---------- Given data
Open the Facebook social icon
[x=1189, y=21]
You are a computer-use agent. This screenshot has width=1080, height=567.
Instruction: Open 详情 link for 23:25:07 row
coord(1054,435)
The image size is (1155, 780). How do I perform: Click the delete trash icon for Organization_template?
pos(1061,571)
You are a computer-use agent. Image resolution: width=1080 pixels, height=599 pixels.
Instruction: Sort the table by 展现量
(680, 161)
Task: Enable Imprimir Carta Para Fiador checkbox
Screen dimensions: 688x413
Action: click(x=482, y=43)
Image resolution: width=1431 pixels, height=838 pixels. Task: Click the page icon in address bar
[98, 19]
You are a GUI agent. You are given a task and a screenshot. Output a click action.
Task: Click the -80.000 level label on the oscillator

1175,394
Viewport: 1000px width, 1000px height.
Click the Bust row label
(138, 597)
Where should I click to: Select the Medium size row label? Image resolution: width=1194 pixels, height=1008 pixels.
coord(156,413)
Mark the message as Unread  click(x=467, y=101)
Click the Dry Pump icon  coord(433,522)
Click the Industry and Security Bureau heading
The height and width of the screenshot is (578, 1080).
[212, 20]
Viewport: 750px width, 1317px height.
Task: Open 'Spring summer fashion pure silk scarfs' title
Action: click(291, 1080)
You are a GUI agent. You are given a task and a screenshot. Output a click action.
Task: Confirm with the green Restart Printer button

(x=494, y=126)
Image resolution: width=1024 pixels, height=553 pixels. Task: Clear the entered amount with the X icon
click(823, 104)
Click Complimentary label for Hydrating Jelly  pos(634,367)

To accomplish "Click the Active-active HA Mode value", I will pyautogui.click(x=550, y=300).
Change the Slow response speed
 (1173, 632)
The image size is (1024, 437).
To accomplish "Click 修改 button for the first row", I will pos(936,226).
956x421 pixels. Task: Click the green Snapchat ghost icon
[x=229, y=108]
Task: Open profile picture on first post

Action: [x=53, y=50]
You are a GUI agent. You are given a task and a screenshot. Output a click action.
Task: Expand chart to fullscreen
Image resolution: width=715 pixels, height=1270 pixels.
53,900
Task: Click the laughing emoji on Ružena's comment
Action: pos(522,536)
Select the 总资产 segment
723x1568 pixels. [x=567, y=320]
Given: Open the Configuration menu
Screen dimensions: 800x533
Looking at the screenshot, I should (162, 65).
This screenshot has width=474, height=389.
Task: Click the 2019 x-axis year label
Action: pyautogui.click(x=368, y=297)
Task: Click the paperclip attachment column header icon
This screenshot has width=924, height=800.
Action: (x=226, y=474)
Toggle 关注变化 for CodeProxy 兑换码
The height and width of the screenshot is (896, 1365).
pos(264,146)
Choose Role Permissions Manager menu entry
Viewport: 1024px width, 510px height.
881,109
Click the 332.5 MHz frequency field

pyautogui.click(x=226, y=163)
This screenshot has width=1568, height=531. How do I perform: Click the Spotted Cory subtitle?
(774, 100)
--------------------
• [Your task] Going through the data above, state how many lines include the word "accomplish"; only that number is needed.

• [Response below] 2